* Reading passage

I hope that someday the liberals in our country will be able to move past the race and gender issue.  Until then, I guess racism is alive and well.  Only now it’s directed toward pale men.

Today, the California Supreme Court met to discuss whether or not they would uphold the decision made by the electorate last November to constitutionally define marriage as between one man and one woman. Thankfully, the court decided to stick to the rules and not legislate from the bench.

There’s a reason that the court system is called the judicial branch, and not the legislative branch. Justices that sit on the California bench are appointed by the sitting Governor, not elected by the people as a representative. In California, voters are given the opportunity once every twelve years to vote if a particular justice should be retained, but if that justice is booted, the current Governor is the one that gets to make the nomination for the replacement.

Needless to say, justices do not necessarily represent the will of the people they preside over. That’s why we have representatives. Representatives run for office. They tell us why they think they’d represent us well. If they do a lousy job, we vote for the other guy the next time around (two years for the State Assembly, four years for the State Senate).

The legislative branch is the one that represents the people and has the authority to propose amendments to the California Constitution. The Governor (also an elected official, I’d like to point out) also has the power to propose amendments, as well as individual citizens that may propose new legislation by popular petition.

The judicial branch is there to make sure that the laws, as stated in the constitution, are upheld. That’s it. They don’t get to make up their own laws. They don’t get to wake up one morning and decide to overturn a constitutional amendment that went through the proper legal channels and has become law. That’s not their job.

So the idea that the California Supreme Court even had a vote on whether or not to overturn the will of the people on the issue of homosexual marriage is ludicrous. Geez, this is stuff I learned in my junior high government class! California sure is nutty sometimes.

At least our President (a Harvard Law School graduate) knows that the role of the judicial branch in policy is to uphold it, not to create or alter it. Or does he?

I will seek someone who understands that justice isn’t about some abstract
legal theory or footnote in a casebook; it is also about how our laws affect
the daily realities of people’s lives, whether they can make a living and
care for their families, whether they feel safe in their homes and welcome
in their own nation…I view that quality of empathy, of understanding and
identifying with people’s hopes and struggles, as an essential ingredient
for arriving at just decisions and outcomes. -President Obama, May 2009, on what he will look for in potential US Supreme Court Justice

I want a Justice that follows the rules. Hasn’t anyone in the government read The Lord of the Flies? Don’t they know what happens when the supposed leaders start making their own rules? I don’t want to ruin it for you, but I can ensure you that chaos ensues.

* Parts of the exercise
(a) According to the opinion piece, how often do California voters get to vote on whether a particular justice should be retained?
(b) Write out the stretch of the opinion piece from "So the idea" through "Or does he?".

[Collected data entries]
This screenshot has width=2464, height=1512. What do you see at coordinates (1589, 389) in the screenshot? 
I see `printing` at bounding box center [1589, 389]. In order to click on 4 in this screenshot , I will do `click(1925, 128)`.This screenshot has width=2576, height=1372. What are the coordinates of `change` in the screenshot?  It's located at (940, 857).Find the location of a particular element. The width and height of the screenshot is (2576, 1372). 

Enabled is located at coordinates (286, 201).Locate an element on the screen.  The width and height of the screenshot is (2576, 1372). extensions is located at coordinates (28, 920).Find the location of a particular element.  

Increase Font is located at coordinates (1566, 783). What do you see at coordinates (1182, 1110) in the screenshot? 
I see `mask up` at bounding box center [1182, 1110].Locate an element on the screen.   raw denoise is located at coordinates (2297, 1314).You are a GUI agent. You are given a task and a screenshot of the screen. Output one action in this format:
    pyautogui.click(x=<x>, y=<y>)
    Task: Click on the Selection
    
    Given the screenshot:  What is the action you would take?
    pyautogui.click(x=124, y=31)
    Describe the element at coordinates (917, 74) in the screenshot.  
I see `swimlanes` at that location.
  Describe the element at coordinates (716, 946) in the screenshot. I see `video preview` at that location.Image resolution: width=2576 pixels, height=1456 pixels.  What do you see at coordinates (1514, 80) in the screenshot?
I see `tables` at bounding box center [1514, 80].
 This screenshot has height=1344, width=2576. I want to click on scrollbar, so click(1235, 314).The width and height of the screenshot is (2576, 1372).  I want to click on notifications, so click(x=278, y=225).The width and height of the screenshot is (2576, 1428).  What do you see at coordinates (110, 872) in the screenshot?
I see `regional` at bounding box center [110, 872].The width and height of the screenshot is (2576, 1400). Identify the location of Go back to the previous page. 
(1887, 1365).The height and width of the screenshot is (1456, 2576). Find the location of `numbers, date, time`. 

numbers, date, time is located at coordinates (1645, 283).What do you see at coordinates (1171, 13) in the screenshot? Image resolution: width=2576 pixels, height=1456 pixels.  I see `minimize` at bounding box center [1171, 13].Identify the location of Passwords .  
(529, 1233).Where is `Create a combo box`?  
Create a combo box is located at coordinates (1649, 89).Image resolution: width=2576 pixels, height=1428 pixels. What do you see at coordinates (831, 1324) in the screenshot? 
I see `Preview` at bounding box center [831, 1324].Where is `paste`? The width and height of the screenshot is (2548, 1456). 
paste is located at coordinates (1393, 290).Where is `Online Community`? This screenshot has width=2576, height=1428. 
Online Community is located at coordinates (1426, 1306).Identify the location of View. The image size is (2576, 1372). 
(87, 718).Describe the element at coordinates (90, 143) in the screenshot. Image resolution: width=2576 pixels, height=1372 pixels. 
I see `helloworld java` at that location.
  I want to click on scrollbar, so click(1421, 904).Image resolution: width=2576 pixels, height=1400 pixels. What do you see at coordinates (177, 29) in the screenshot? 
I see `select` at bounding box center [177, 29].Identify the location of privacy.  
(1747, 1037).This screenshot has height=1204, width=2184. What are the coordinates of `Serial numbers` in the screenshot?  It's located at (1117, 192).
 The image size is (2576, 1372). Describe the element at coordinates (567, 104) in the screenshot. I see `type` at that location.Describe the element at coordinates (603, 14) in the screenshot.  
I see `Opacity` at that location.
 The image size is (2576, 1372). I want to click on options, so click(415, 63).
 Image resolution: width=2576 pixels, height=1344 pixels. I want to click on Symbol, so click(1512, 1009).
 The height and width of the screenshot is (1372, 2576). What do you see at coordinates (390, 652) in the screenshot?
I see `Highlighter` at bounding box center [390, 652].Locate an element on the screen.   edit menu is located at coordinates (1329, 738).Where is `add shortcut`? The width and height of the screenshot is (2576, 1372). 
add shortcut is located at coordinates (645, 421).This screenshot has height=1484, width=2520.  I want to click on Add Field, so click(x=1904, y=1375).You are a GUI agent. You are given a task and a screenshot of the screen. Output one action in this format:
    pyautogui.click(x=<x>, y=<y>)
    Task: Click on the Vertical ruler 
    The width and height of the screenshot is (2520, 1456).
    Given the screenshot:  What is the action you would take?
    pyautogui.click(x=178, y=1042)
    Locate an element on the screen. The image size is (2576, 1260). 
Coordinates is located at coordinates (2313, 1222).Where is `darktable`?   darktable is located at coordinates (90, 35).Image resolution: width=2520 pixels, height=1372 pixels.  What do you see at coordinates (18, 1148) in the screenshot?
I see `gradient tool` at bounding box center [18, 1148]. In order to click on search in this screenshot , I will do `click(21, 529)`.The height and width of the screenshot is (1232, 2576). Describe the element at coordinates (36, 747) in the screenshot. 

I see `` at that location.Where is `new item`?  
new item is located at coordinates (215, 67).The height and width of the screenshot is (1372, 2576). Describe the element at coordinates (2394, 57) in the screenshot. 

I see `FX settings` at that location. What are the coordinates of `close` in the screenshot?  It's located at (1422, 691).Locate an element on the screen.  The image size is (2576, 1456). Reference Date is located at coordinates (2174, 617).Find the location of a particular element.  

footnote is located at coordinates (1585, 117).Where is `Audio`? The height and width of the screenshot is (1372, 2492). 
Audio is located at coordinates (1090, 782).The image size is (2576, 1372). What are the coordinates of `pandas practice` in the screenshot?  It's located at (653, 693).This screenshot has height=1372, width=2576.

* Answers for this exercise
(a) Once every twelve years.

(b)
So the idea that the California Supreme Court even had a vote on whether or not to overturn the will of the people on the issue of homosexual marriage is ludicrous. Geez, this is stuff I learned in my junior high government class! California sure is nutty sometimes.

At least our President (a Harvard Law School graduate) knows that the role of the judicial branch in policy is to uphold it, not to create or alter it. Or does he?